Operating and maintaining the site will be the French firm Alstom, which will be providing two combined cycle natural gas units to the site, each with a 435-megawatt capacity.
Both live and animated dancers opened Monday night’s ceremony with a movie-like soundtrack in the background, gesturing toward panoramic images of the future site and electrified cartoons demonstrating the project’s vision.
“I wish you all that this power station will be another escalation in the development of the State of Israel,” said President Shimon Peres at the ceremony.

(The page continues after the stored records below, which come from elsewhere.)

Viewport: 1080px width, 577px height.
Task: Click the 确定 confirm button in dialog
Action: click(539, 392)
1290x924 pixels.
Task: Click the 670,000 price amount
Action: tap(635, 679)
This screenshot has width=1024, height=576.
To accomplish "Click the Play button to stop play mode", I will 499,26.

The station will be located on agricultural land that belongs to the Mevo Betar village of Yoav Regional Council, steps north of the existing IEC station.

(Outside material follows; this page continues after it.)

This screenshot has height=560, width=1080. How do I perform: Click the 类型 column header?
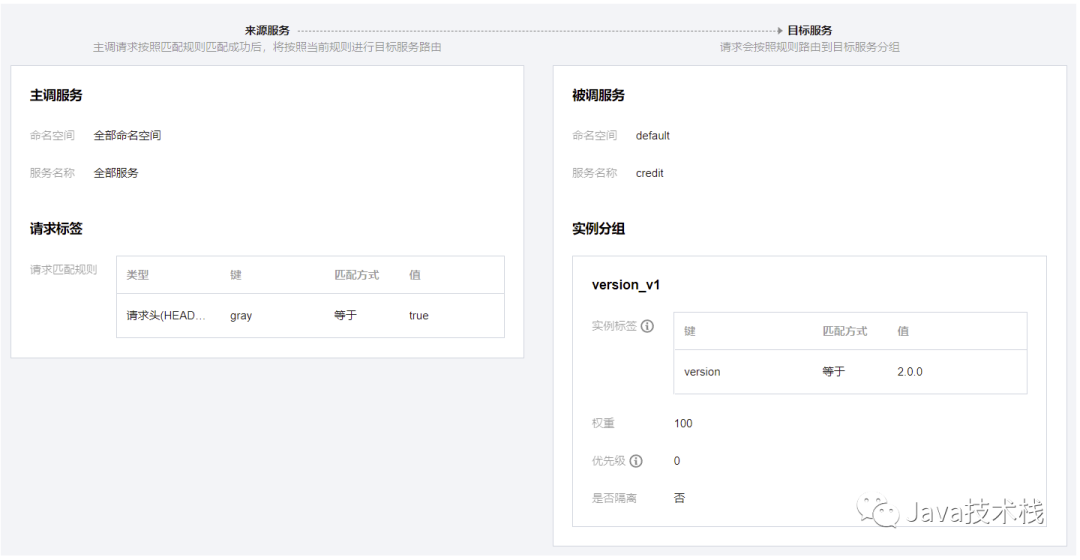[x=137, y=275]
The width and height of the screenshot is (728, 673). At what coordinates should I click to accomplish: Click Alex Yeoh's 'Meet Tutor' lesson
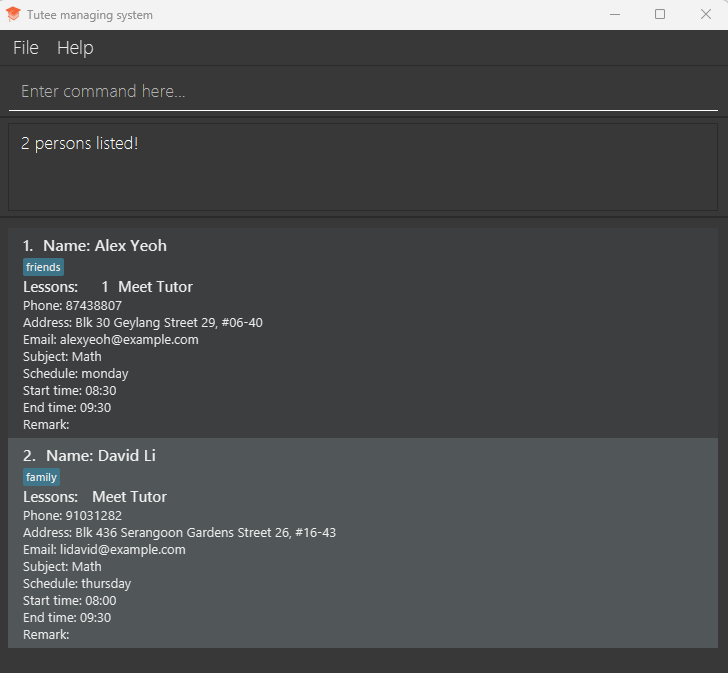(155, 287)
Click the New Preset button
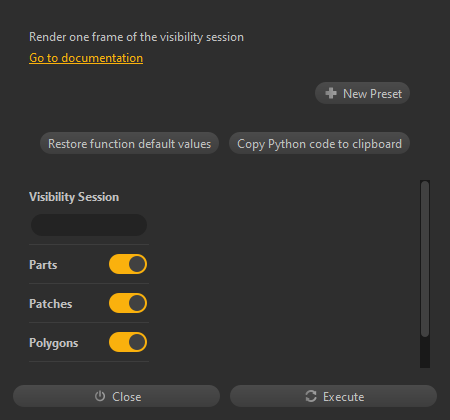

The location was selected, according to the company, after comprehensive environmental surveys, archeological assessments and other examinations of three alternatives besides Tzafit – Hagit, Mevo Carmel and Gat.
Tzafit, which is located in close proximity to a gas line and an electrical conduction system, was ultimately selected by the National Infrastructures Planning Committee as the most suitable of the four options, company information said.
While Dalia will become the largest private facility in the country, it will not be the first to come online. Israel’s first large private power station, the 440-megawatt OPC Rotem plant near Dimona, is scheduled to be complete by July. Meanwhile, a few of the turbines at the eventually 812- megawatt Dorad private power facility in Ashkelon may also be ready in August.
The Dalia and Alstom developers were the first to submit plans for a private power facility, but because a large chunk of the electricity from the plant is supposed to be sold to the IEC, the planning process took much longer, a spokeswoman for the group said.
OPC and Dorad in the end will also be selling some electricity to the IEC following recent negotiations, but the amounts will be comparatively small, she explained.
The additional electricity generated by the private power suppliers will be critical to making proper use of the country’s natural gas supply and to maximizing the electricity reserve during the hot summer months, IEC officials told The Jerusalem Post in April.
Shaul Zemach, director-general of the Energy and Water Ministry, praised the entrepreneurs behind the Dalia site as “trailblazers,” stressing that they will be contributing to the quality of life in Israel.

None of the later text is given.